● **Extracted text**:

※ ※ ※

The centrality of firing to union deterrence has been made clear in recent years by the successful unionization efforts of workers who can’t be fired because they can’t really be replaced: professionals like university teaching and research assistants, medical interns and residents, museum staffers, think-tank policy experts, journalists at the handful of still-solvent news outlets, or foundation grant-makers. Their unionizations have been sweeping the country in the past two years, while the share of unionized sales clerks, mechanics, waitstaff, kitchen, warehouse, and assembly-line workers, all of whom can be replaced, has continued to decline.
In the (I shudder to think) six decades that I’ve been writing about unions, I’ve probably read at least three dozen books and I don’t know how many papers on strategies that could enable unions to grow again. I’ve seen anciens régimes ousted by insurgents who pledged they could revive their unions again. Yet every year, the share of unionized private-sector workers has continued to drop.
Strategies mattered, of course, but none of them could overcome the hard realities of the law: Once employers started coercing their workers, subjecting them to anti-union propaganda meetings, and firing the workers’ leaders, strategy was as naught.
With the NLRB’s ruling in Cemex, that has ceased to be the case. And it’s already having an impact. Workers at a Trader Joe’s in Manhattan whose union election ended in a 76-76 tie (therefore lacking a majority) filed with the Board last week that ULPs by the company during that election should, under the Cemex decision, nullify the election and allow their union to be immediately recognized.
With that, the post-Cemex era has begun.
THE CEMEX DECISION WASN’T THE ONLY decision the Board has announced in the past ten days. It also has issued rulings to speed up the timing of elections and to protect individual workers who, by their lonesome, begin agitating for a union.
Cemex, however, doesn’t cover all the ways that management can avoid unionization even when a clear majority of its workers have affirmed that they want a collectively bargained contract. Cemex can compel a union-busting employer to start bargaining, but it can’t compel that employer to actually reach agreement with workers and sign a contract. Unfortunately, that too is a tactic that employers routinely use to maintain control of their workers. Starbucks has refused to seriously bargain with workers at the more than 300 outlets where workers have voted to unionize, just as Amazon has refused the same with the unionized workers at its Staten Island warehouse.
The reason the Board didn’t address that issue in Cemex is that the National Labor Relations Act expressly prohibits the Board from imposing a contract if the parties fail to come to terms, or to appoint an arbitrator who could do that. In congressional Democrats’ more recent attempts to amend the NLRA so that it is no longer a tool for union-averse employers, they’ve included language that would permit the Board or its arbitrators to impose a first contract after a certain amount of time (could be 90 days, could be 180) has elapsed with no resolution in sight. But none of the Democrats’ bills to strengthen labor law, which date back to Lyndon Johnson’s presidency, have been able to surmount the 60-vote cloture hurdle in the Senate.
The NLRB may now have the votes in the Senate to continue its recent string of pro-worker rulings.
The NLRB may now have the votes in the Senate to continue its recent string of pro-worker rulings.
That apparently hasn’t daunted the moving spirit behind Cemex, NLRB General Counsel Jennifer Abruzzo, the Biden appointee who has become the most effective public official to champion the cause of American workers since New York Sen.

※ ※ ※

● **Dataset records**:
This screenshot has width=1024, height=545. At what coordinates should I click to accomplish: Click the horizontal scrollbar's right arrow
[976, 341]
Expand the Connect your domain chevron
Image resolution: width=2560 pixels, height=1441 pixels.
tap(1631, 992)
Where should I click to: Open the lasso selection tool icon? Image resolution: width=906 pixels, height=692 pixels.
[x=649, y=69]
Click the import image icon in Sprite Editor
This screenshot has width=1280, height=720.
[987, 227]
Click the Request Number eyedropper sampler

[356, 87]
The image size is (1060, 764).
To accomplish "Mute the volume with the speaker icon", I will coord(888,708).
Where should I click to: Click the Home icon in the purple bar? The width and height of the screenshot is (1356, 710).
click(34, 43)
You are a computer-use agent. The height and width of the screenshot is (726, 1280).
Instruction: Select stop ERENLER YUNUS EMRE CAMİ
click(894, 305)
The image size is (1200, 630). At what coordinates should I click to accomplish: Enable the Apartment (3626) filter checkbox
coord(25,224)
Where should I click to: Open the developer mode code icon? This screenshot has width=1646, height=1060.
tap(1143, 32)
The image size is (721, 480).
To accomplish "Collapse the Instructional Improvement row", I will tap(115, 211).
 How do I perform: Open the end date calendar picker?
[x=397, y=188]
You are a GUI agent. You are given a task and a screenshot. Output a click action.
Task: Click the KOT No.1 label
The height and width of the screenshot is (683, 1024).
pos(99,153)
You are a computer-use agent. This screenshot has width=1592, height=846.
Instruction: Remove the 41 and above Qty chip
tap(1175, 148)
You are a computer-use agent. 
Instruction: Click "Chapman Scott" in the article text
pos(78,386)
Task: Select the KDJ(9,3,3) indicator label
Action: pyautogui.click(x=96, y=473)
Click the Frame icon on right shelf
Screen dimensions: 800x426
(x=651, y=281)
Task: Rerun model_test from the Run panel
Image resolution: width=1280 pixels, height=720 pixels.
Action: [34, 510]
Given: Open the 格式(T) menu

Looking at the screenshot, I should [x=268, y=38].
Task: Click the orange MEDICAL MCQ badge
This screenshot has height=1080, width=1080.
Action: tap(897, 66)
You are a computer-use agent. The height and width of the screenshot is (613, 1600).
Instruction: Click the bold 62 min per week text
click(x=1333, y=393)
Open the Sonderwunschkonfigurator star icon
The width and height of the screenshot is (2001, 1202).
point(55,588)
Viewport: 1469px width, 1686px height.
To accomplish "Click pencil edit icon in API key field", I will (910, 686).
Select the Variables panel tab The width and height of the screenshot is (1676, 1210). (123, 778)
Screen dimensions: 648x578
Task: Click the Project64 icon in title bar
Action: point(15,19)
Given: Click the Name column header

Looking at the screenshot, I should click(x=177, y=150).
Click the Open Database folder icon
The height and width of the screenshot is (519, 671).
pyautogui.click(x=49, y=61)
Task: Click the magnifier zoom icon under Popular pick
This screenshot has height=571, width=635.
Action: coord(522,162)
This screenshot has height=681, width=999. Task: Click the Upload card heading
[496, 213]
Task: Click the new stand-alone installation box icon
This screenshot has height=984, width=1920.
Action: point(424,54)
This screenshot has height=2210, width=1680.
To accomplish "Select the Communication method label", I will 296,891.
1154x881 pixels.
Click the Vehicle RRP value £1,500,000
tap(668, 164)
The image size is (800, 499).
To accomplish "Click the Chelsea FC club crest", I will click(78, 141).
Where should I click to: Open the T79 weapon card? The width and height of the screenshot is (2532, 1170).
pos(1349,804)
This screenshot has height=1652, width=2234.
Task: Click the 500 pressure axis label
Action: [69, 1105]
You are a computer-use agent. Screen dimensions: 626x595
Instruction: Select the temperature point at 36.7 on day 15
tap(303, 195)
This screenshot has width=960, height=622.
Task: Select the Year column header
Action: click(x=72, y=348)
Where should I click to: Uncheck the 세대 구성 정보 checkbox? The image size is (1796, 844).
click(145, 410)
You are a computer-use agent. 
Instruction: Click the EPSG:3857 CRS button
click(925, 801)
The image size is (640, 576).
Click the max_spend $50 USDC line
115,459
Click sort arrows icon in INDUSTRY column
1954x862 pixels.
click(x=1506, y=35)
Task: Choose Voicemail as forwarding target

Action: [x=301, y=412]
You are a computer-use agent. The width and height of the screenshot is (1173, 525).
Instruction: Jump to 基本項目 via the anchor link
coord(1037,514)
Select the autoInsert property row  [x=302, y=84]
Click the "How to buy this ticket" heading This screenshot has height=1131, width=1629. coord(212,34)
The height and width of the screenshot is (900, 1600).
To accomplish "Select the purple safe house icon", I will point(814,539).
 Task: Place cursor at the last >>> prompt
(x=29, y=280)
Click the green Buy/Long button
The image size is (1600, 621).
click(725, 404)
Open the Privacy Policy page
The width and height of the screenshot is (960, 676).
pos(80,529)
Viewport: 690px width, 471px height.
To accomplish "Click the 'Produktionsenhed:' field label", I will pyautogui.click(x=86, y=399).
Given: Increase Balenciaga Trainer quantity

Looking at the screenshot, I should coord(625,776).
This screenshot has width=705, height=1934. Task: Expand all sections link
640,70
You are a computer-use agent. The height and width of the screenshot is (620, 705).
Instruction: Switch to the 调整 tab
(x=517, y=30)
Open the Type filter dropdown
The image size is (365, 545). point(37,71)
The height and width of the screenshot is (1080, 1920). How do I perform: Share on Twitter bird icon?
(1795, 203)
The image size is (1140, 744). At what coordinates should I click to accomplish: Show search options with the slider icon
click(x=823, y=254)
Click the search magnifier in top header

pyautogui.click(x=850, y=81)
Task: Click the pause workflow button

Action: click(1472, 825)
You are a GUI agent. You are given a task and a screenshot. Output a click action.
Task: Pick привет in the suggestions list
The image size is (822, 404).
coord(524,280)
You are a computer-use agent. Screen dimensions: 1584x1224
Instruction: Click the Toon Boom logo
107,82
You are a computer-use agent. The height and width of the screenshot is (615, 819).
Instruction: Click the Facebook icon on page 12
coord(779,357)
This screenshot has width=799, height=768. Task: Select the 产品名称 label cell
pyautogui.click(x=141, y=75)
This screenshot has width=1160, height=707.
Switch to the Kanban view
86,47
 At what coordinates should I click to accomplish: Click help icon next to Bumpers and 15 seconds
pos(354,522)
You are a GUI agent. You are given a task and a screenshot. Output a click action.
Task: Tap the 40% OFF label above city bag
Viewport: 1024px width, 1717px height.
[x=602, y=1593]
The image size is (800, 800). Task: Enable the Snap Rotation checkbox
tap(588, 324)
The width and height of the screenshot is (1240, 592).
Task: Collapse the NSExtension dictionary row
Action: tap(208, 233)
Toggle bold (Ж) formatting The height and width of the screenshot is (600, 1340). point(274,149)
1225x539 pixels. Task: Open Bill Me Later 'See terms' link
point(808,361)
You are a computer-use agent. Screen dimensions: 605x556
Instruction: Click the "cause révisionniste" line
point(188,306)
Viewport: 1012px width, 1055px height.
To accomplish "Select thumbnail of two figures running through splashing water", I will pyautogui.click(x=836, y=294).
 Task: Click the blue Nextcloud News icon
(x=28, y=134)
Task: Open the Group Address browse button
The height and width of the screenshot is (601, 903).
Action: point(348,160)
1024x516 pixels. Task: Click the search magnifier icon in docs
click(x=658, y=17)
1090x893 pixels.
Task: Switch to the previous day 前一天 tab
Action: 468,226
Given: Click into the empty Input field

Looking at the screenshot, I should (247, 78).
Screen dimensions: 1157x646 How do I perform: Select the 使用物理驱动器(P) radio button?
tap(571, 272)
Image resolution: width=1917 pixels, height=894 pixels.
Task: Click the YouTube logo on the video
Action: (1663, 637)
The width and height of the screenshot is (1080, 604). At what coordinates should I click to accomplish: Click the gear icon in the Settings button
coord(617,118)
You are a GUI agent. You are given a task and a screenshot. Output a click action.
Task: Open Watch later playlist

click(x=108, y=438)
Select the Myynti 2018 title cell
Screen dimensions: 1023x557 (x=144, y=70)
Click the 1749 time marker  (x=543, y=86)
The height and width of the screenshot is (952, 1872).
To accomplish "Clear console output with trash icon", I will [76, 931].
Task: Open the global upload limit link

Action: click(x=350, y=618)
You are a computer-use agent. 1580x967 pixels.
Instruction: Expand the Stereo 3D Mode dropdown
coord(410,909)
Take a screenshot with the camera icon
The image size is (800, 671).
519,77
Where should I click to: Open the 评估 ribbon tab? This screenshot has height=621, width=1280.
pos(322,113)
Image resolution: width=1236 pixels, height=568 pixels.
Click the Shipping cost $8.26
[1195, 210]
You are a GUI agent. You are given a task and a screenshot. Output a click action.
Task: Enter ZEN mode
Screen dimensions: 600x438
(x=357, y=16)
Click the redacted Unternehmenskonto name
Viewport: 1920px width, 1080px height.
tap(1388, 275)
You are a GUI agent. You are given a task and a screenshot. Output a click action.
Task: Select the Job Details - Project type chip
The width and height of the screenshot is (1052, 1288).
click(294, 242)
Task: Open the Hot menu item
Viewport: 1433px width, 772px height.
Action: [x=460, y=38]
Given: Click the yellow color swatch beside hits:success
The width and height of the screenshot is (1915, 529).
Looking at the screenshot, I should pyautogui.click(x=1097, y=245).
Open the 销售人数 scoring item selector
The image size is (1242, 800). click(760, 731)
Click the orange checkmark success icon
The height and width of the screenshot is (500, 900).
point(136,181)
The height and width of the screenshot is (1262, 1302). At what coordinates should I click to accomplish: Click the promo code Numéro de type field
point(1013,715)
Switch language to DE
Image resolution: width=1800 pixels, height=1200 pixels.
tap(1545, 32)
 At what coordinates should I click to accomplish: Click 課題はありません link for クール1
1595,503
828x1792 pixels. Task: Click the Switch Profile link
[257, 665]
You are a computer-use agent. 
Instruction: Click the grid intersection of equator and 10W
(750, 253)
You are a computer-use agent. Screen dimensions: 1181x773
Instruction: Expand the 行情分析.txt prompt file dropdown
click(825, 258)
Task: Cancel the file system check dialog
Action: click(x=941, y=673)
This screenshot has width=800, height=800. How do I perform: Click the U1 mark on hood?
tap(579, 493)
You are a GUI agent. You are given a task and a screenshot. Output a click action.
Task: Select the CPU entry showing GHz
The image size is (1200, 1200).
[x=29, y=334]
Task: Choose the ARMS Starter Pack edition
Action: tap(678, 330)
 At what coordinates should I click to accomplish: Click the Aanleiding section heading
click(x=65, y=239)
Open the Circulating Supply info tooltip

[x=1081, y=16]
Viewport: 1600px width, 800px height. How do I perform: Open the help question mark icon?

※ ※ ※

● **Actions to take**:
1. Answer these about the article on the Cemex decision, one line each:
(a) How many decades has the writer spent writing about unions?
(b) What was the vote count in the union election at the Trader Joe's in Manhattan?
(c) At how many Starbucks outlets have workers voted to unionize?
2. Can you condense the paragraph of the article on the Cemex decision that begins "The reason the Board didn't address that issue" while keeping its main facts?
3. Write out the passage of the article on the Cemex decision from "The centrality of" to "continued to decline.", word for word.

● **Answers for this exercise**:
1.
(a) Six
(b) 76-76
(c) More than 300

2. Cemex didn't address this because the National Labor Relations Act forbids the Board to impose a contract when the parties fail to agree, or to appoint an arbitrator who could. Recent Democratic bills to amend the NLRA would let the Board or its arbitrators impose a first contract after a set period without resolution, perhaps 90 or 180 days. Yet no Democratic bill to strengthen labor law, going back to Lyndon Johnson's presidency, has cleared the Senate's 60-vote cloture hurdle.

3.
The centrality of firing to union deterrence has been made clear in recent years by the successful unionization efforts of workers who can’t be fired because they can’t really be replaced: professionals like university teaching and research assistants, medical interns and residents, museum staffers, think-tank policy experts, journalists at the handful of still-solvent news outlets, or foundation grant-makers. Their unionizations have been sweeping the country in the past two years, while the share of unionized sales clerks, mechanics, waitstaff, kitchen, warehouse, and assembly-line workers, all of whom can be replaced, has continued to decline.